The ‘Golden Hour Delivery Room Management’ adopts global evidenced-based practice to provide the best possible care to extreme preterm babies to ensure their optimal outcome (to improve the survival rate and quality of life and reduce morbidity). These include infants with a gestational age of less than 29 weeks or a birth weight of less than 1,000 grams.
“The Golden Hour is considered the first 60 minutes of a very premature baby’s life where a highly-specialised multidisciplinary team carries out team-oriented and task-driven protocols. These may include resuscitation, followed by gentle ventilation, thermo-regulation, early intravenous parenteral nutrition and early administration of antibiotics to treat potential infections, a known trigger in preterm birth,” said Dr Hilal Al Rifai, Medical Director of the hospital and Director, Neonatal/Perinatal Services and Qatar Newborn Screening Programme.
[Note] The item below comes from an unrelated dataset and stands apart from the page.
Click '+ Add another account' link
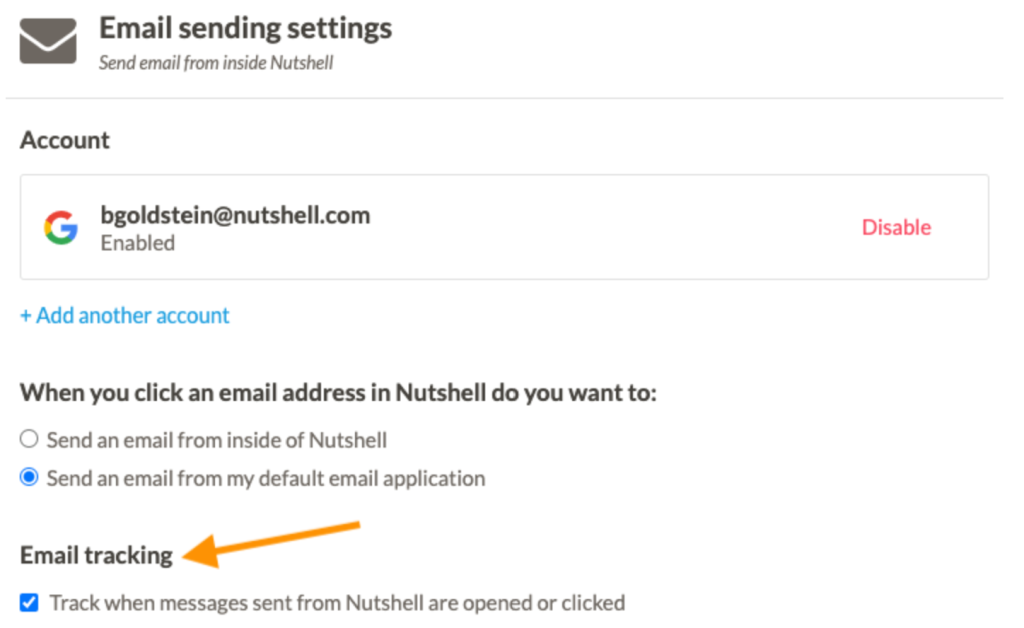The width and height of the screenshot is (1024, 628). (125, 315)
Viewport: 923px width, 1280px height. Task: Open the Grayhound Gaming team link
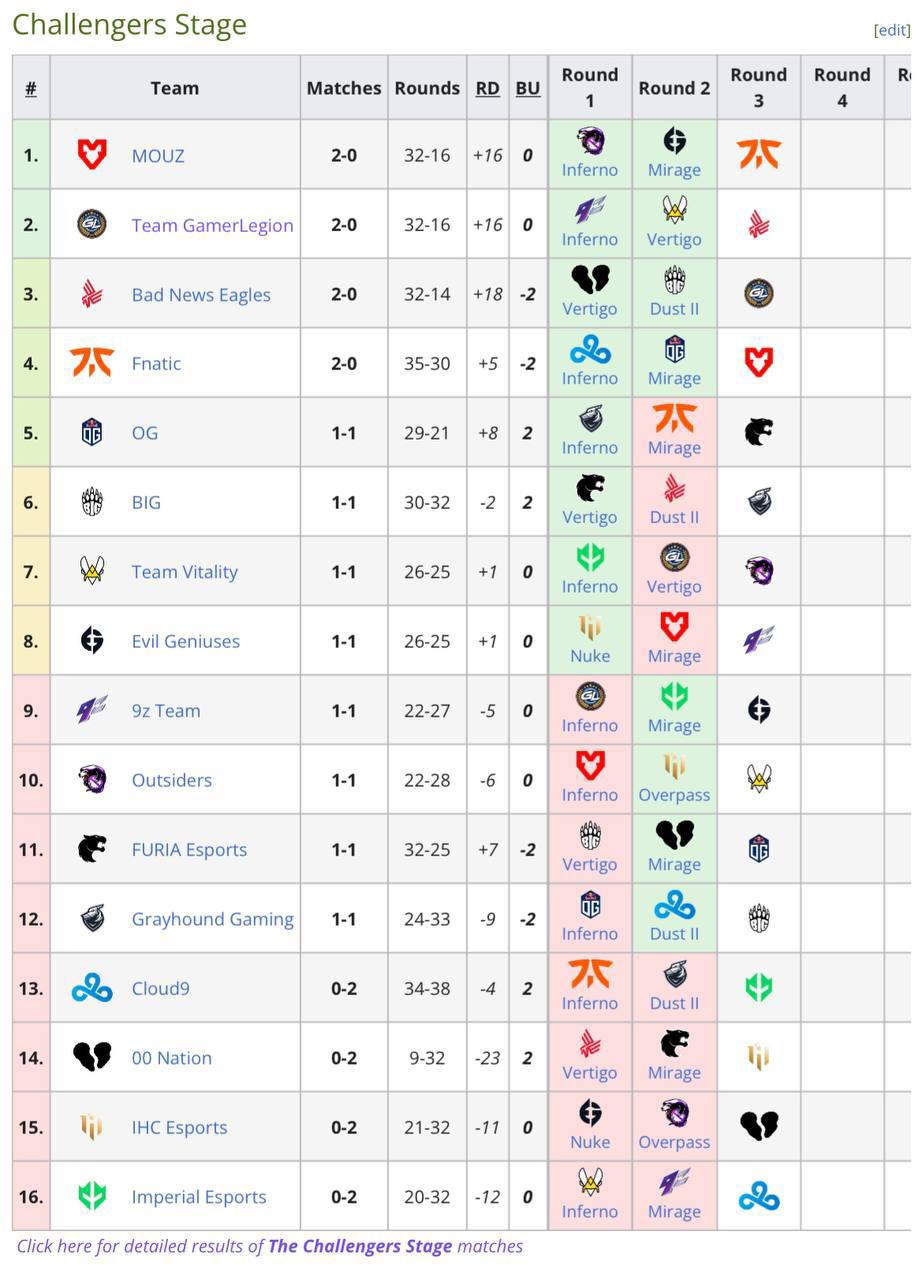point(212,919)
“This enhances the baby’s chance of survival and short- and long-term health outcomes.”
Under the initiative, the hospital has incorporated safer alternatives in the management of premature infants such as non-invasive ventilation using Continuous Positive Airway Pressure. The treatment involves positioning a mask by the nostril/nose while air is blown at a constant pressure to keep the baby’s airways open, followed by the selective use of surfactant, a fatty substance deficient in the air sacs of the lungs of premature babies, which will help prevent the lungs from collapsing and minimise the work of breathing by the infant. The methods have replaced the conventional invasive management techniques.
After the initial stabilisation in the delivery room, babies are transferred with extreme care by highly-skilled and experienced staff to the newly-built Tiny Baby Unit for care. The golden hour protocol has improved quality of life for high-risk newborns, including baby Robin who was recently treated for Tracheoesophageal fistula. “TEF can be life-threatening if not treated right away. It can cause the child to breathe saliva and fluids from the upper part of the esophagus into the lungs and it can cause choking and pneumonia, and normal feeding by mouth would not be possible. Instead of reaching the stomach, the milk would flow to the lungs resulting in life-threatening consequences,” said Dr Amani Saeed Ibrahim, Specialist, Neonatal Intensive Care Unit at the hospital.